(Entries for finding words and elements)
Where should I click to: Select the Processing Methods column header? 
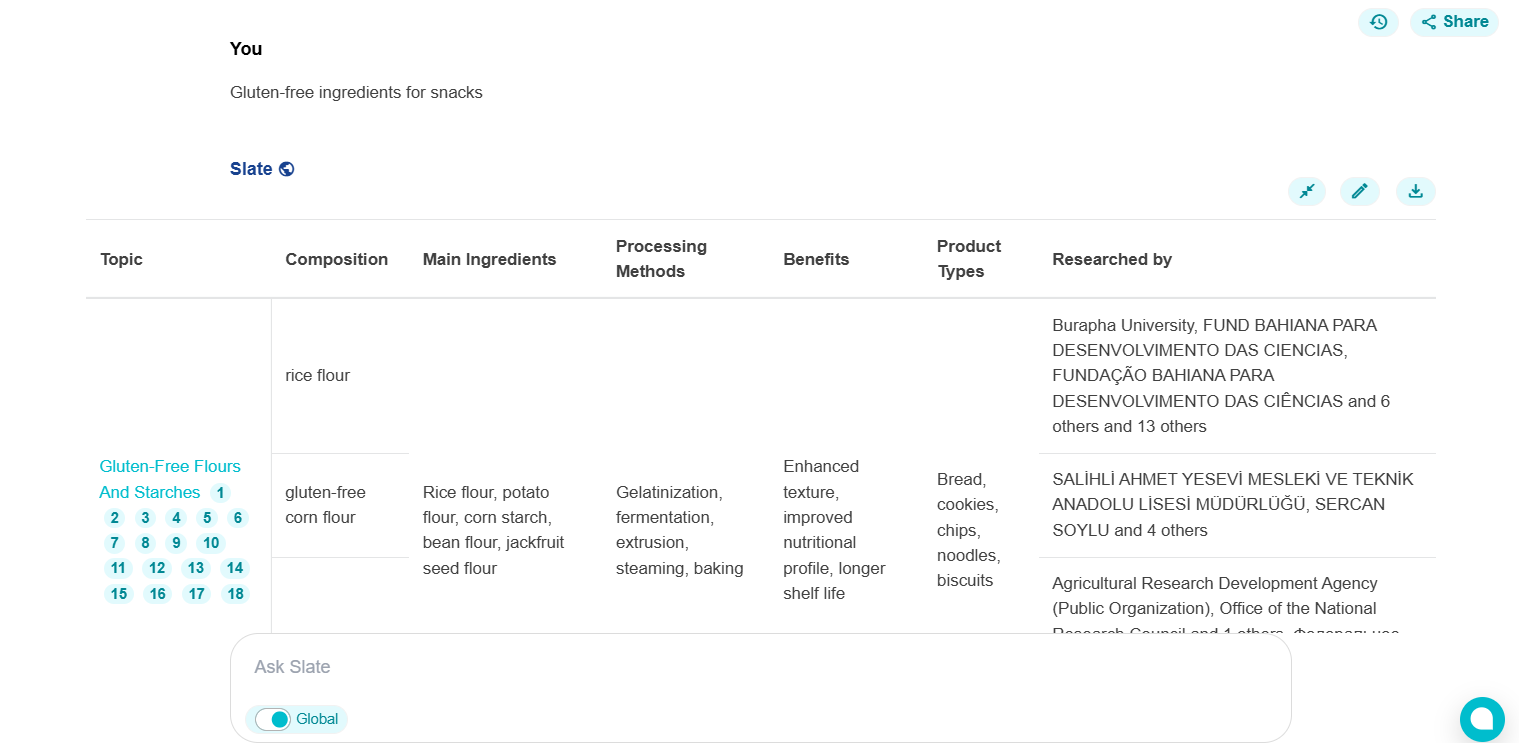tap(661, 258)
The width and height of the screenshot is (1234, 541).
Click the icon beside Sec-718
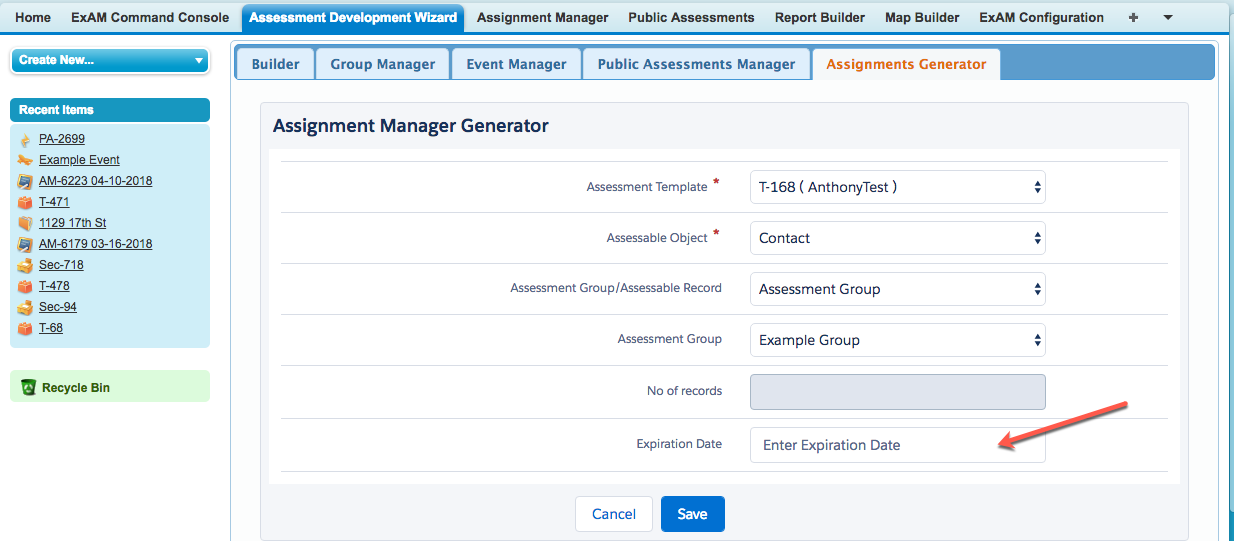coord(25,266)
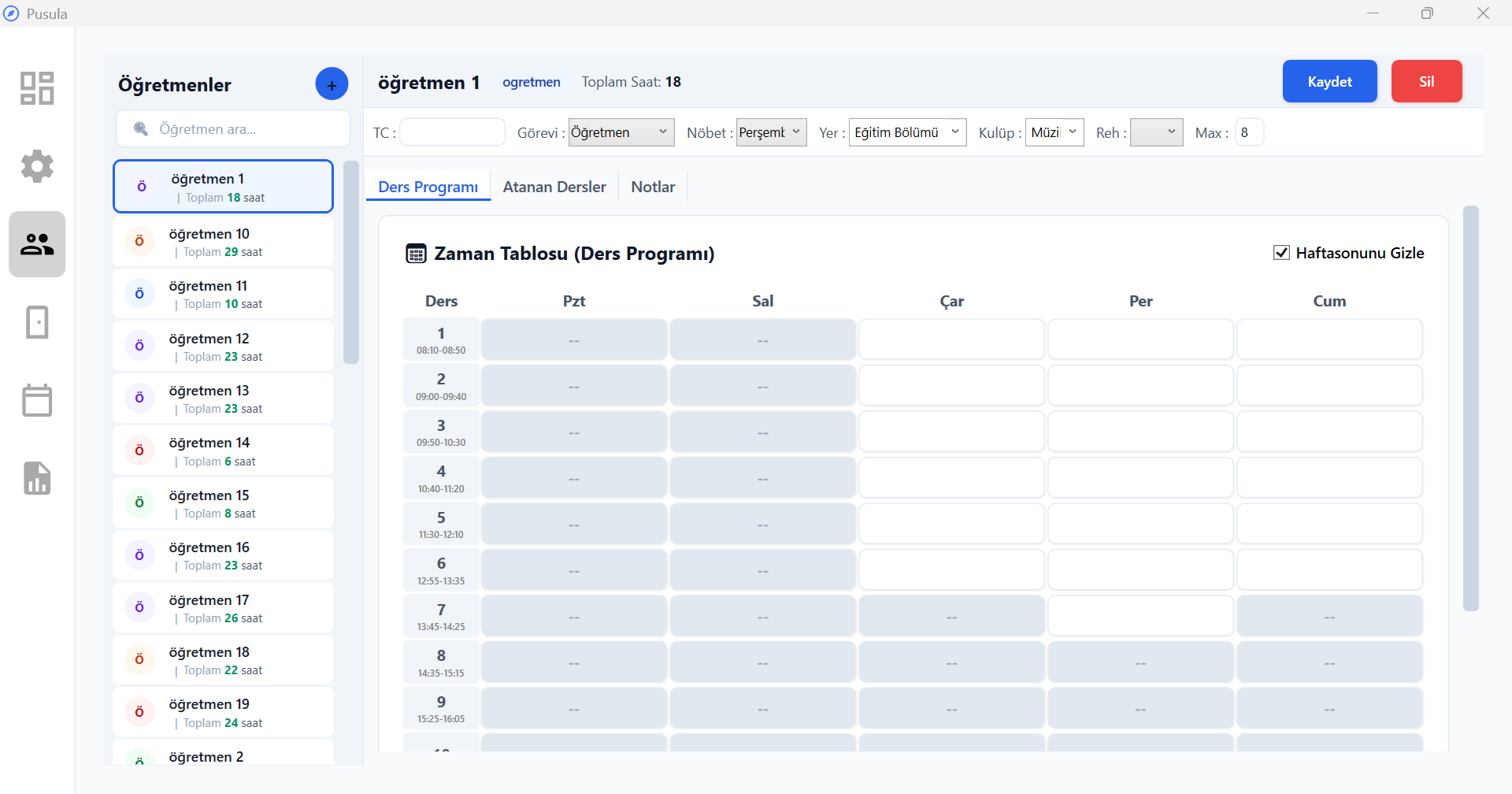Viewport: 1512px width, 794px height.
Task: Click the teacher list scrollbar
Action: [x=351, y=262]
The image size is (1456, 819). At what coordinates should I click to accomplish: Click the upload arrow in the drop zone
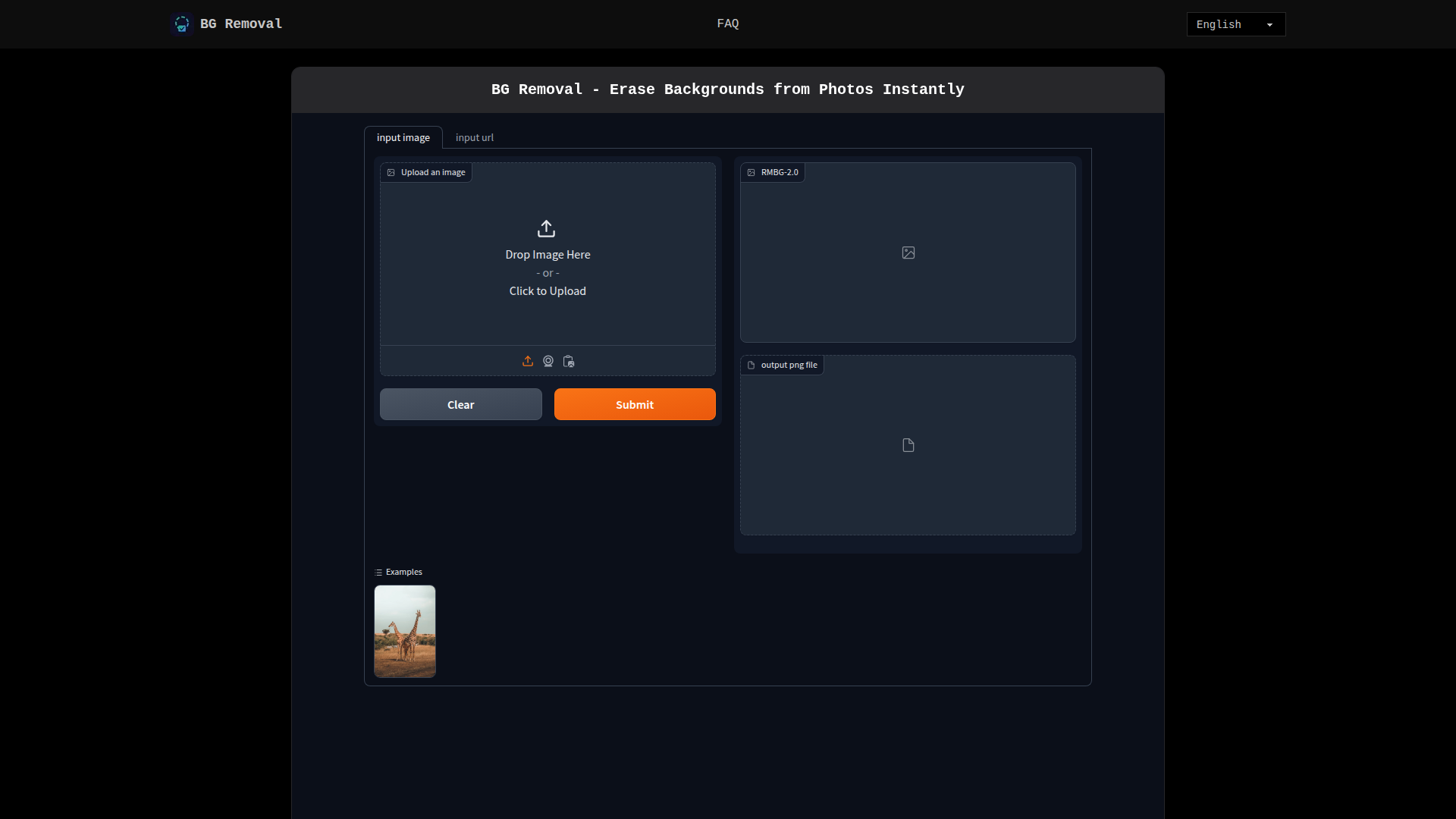548,228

▸ Your objective:
Gather every line of the records that contains the word "should" and copy each one out, treating uppercase and lowercase letters as different.

▸ Written answer:
Where should I click to: Select the Processing Methods column header? 
The image size is (1456, 819). At what coordinates should I click to accomplish: Click the upload arrow in the drop zone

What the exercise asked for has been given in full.